Written by: Jagger/Richard/Taylor
Recorded: Olympic Sound Studios, London, England, June 5-July 3 1969; Sunset Sound Studios, Los Angeles, USA, Oct.18-Nov.2; Olympic Sound Studios, London, England, July 14-15 1970
Guest musicians: Stephen Stills (guitar), Bill Plummer (bass), Bobby Keys (sax), Rocky Dijon (bongos)
*Data taken from Martin Elliott’s book THE ROLLING STONES COMPLETE RECORDING SESSIONS 1962-2012

From the The Rolling Stones – All the Songs book:
The final track on Metamorphosis is also the best—at least for all those who
consider Keith Richards’s guitar riffs to capture the Rolling Stones magic.

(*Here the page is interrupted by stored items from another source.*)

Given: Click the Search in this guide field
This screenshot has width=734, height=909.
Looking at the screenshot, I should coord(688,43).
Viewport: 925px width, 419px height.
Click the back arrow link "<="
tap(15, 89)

The lyrics count for little, even if the image of God ringing someone’s
doorbell and the notion of an uncontrollable urge to kill a mother-in-law
and flee to Mexico have the merit, at least, of being clear. In truth, they are
subservient to the rhythm of this irresistible rock number that recalls
“Brown Sugar” and “All Down the Line.”

There are those who suggest that Keith Richards may not have played on
“I’m Going Down,” but in that case, Stephen Stills (of Crosby, Stills, Nash
& Young) has done an amazing job of imitating him! Is this possible? The

handiwork of the master is so distinct, from the very first chord, that it is
difficult to believe. He may have contributed more modestly than usual, but
there only seems to be one guitar on the entire track. A plausible
explanation would be that Stephen Stills did indeed collaborate on the
session, but that his guitar has been buried in the mix. Similarly, the name
of upright bass player Bill Plummer is mentioned by some (he would later
play on a few tracks on Exile on Main St.). It has to be recognized, however,
that the bass on the track is electric, in all likelihood played—excellently!—
by Mick Taylor. Charlie Watts’s drumming, combining swing, power, and
groove, is of a high caliber, with Jimmy Miller’s advice paying dividends.

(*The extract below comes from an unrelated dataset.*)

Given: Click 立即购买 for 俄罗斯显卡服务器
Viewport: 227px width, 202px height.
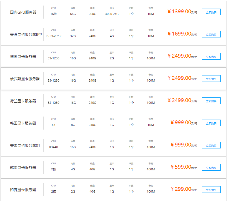Looking at the screenshot, I should [211, 78].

On the other hand, Rocky Dijon’s congas do not sit well with the pure, hard
rock of this number, as their Latin flavor is out of keeping with the vibe.

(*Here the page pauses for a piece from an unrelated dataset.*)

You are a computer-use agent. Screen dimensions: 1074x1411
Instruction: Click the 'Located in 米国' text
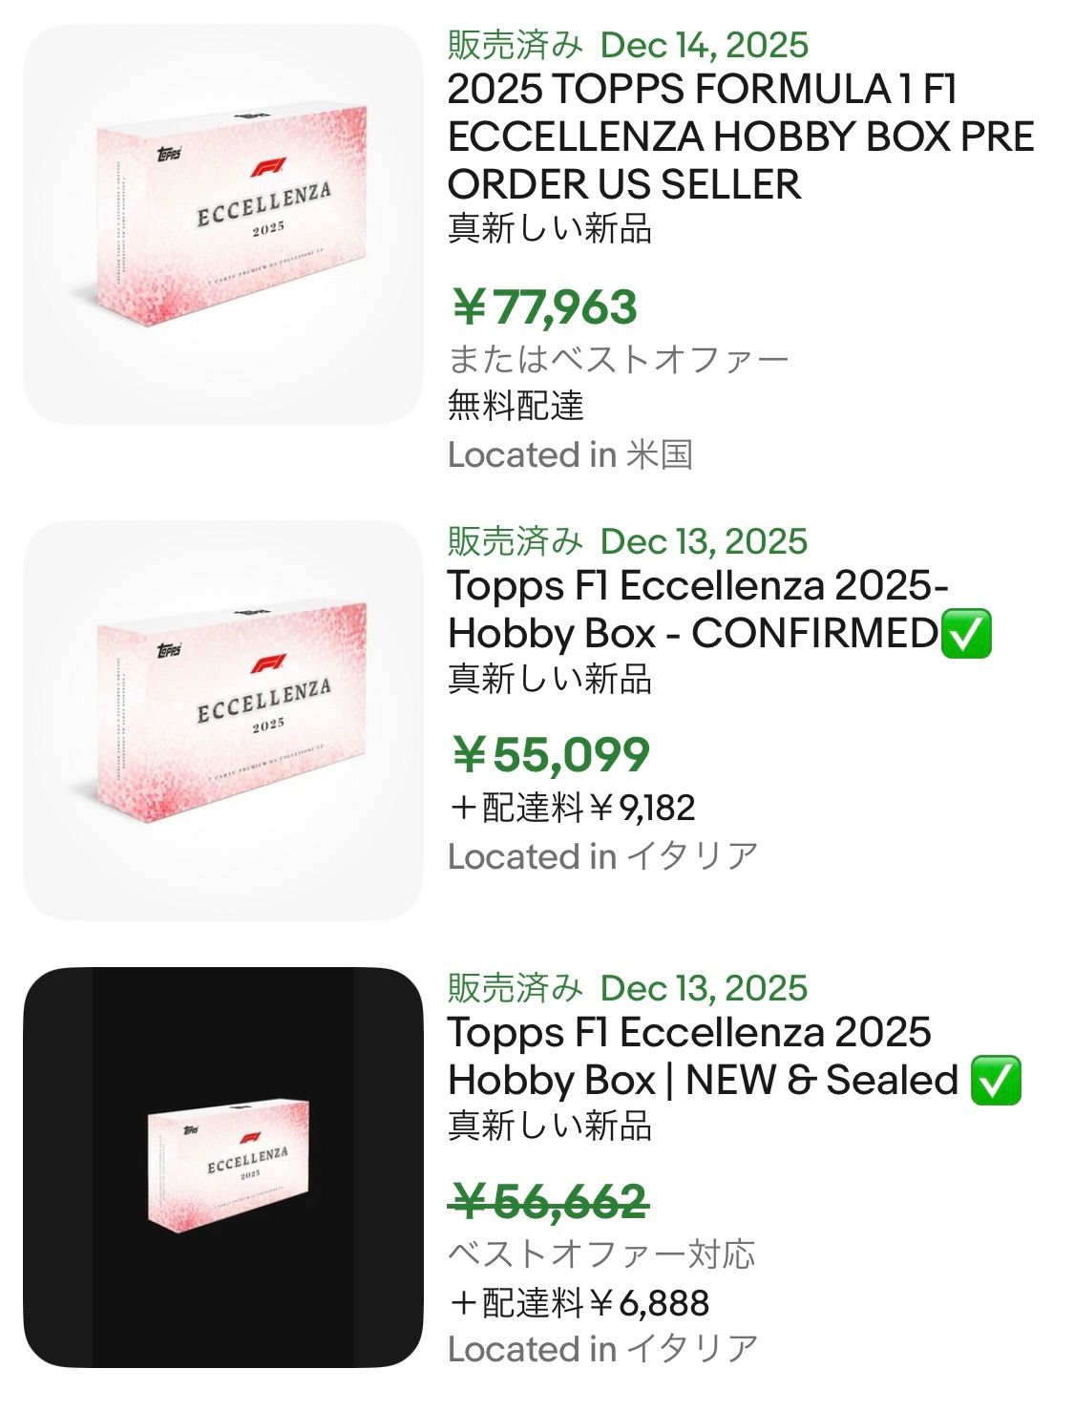[x=570, y=454]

The same goes for Bobby Keys’s sax, which, despite a good performance, is
not well-integrated into the track and has little in common with his solo on
“Brown Sugar.” The problem for both one and the other, however, almost
certainly stems from the mixing, which is very mediocre. Mick Jagger does
not give one of his best performances. His voice doesn’t really take off, and
this is a pity, because with a little more work, “I’m Going Down” could
have been a great track. And the Stones must have believed this themselves
as they seem to have worked on it back in 1969 (Olympic Studios, Sunset
Sound Studios, and/or Electra Studios) before returning to it for the final
time in July 1970.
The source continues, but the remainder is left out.